# Old basement entry door found and leaks!



## wienerwater (Sep 6, 2006)

Hello, newbie to the forum with a serious post.
Just bought a house built in 1930 here in northern British Columbia. It had a bit of a musty odour in the basement, and when I bought it, was told of a little water leak this past spring.I traced it down outside, under the rear porch/deck (about 21/2 feet above ground level)I noticed in the past spring, snowmelt seemed to have pooled there, against the house wall (had a little slope to it toward the house)and about a 5"-6" hole where it looked like water channeled eventuallydown the basement wall and into the basement. I tore the inside wall panel off today, and discovered what used to be a basement entry door below grade!

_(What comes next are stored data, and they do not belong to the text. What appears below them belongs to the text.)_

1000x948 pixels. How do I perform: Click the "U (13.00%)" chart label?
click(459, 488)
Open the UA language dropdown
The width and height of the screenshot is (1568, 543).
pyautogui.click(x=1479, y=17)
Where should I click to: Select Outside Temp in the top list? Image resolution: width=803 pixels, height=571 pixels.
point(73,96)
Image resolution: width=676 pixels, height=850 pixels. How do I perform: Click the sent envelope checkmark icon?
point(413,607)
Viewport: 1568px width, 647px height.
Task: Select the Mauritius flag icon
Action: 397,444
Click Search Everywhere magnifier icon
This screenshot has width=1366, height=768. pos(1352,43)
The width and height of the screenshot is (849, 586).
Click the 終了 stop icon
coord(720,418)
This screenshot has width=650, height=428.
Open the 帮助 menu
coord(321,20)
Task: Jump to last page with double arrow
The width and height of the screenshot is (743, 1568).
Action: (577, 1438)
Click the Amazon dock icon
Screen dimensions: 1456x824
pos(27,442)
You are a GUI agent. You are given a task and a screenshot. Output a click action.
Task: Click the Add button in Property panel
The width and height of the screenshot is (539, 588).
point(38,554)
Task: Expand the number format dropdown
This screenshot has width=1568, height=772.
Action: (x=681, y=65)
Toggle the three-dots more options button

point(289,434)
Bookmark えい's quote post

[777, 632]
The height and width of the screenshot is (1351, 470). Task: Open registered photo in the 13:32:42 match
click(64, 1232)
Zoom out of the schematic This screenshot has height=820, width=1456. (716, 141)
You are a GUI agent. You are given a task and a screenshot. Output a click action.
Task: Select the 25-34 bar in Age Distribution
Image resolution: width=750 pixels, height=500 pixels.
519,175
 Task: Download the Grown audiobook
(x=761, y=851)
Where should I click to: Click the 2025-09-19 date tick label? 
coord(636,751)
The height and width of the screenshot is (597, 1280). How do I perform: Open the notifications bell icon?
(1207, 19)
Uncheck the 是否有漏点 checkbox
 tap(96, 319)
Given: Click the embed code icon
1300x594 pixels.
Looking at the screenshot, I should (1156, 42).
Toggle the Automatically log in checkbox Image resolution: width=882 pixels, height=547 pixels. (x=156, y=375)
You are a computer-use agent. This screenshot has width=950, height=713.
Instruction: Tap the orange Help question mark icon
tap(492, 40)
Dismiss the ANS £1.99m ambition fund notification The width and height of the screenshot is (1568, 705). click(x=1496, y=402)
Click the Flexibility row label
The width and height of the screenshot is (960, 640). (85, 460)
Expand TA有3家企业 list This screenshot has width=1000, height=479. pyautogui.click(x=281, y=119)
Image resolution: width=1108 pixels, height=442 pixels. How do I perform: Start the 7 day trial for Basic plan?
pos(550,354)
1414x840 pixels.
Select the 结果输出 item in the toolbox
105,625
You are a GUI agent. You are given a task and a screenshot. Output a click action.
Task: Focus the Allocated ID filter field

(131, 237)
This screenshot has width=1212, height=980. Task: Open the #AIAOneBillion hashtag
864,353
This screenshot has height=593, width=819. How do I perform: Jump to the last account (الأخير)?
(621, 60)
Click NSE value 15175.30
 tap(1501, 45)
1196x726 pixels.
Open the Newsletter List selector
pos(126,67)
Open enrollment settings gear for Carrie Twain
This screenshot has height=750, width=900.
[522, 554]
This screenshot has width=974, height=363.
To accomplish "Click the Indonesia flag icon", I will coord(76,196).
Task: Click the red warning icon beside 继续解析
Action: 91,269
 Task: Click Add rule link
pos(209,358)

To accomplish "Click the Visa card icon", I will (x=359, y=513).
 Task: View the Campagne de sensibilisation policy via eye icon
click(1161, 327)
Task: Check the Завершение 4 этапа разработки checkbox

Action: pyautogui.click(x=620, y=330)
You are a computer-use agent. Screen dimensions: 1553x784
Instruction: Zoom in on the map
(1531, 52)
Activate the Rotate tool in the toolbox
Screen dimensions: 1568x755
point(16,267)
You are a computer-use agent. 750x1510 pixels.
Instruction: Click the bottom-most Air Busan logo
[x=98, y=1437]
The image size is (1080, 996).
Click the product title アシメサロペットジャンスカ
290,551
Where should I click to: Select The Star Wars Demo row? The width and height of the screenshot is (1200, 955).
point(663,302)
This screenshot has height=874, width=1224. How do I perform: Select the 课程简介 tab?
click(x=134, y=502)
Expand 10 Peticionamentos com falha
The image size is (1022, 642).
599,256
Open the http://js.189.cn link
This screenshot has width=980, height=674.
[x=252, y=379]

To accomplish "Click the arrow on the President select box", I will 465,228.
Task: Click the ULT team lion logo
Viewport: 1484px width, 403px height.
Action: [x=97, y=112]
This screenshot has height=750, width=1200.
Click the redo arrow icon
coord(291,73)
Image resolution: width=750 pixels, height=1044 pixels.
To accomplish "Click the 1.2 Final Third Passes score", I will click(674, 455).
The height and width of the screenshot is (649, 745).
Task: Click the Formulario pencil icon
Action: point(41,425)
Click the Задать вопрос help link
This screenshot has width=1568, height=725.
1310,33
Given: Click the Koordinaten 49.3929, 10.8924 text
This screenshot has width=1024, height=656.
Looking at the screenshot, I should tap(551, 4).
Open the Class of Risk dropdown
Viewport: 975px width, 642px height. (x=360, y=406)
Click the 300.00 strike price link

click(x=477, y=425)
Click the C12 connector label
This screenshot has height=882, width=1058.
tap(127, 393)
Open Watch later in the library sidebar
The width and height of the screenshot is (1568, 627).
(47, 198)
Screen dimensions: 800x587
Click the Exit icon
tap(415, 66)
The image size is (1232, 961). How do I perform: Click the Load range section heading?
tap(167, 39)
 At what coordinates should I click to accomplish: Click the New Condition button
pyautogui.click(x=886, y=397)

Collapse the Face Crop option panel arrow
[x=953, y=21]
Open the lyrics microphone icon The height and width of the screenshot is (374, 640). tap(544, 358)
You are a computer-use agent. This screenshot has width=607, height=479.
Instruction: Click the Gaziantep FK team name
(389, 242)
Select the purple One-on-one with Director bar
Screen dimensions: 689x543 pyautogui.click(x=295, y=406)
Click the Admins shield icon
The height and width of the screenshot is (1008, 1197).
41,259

Sometime ago, a previous owner covered the doorway over with pressure treated plywood (wood basement grade) and backfilled it in, and panelled in the basement wall.  The insulation was a little damp about 5" from the floor and there was dirt packed in the wall cavity about a foot high as well.I removed the dirt, wet insulation etc, and it seems to be drying nicely.My question is this : I have graded and sloped from the outside wall for proper water drainage/diversion and wonder what is best to seal in the doorway? Outside of cutting up the deck, bringing in a backhoe and dig down and try and reseal the plywood to the concrete surface, can I seal from the inside somehow, like inject an epoxy filler between the plywood and concrete? I thought of cement blocks and mortar, but I think it will not have an outer seal to prevent water from coming through eventually. All advice appreciated!


----------



## glennjanie (Sep 7, 2006)

Good Afternoon Weinerwater and Welcome to the Forum:
The hydraulics of the water pushing in from the outside is almost impossible to stop from the inside. Sure, you can use silicone, epoxy and UGL Dry-Lok but, when they all fail, you will go back and dig up the outside for a permanent fix.
I would recommend digging down and using fiberglass reinforced plaster on the outside. Here in Kentucky they use this product to build "braddishes" in the coal mines; a wall of concrete blocks stacked up dry then coated with the plaster. I have heard of reports of trying to take a wall down and the blocks were broken up but the joints would not turn loose.
Glenn


----------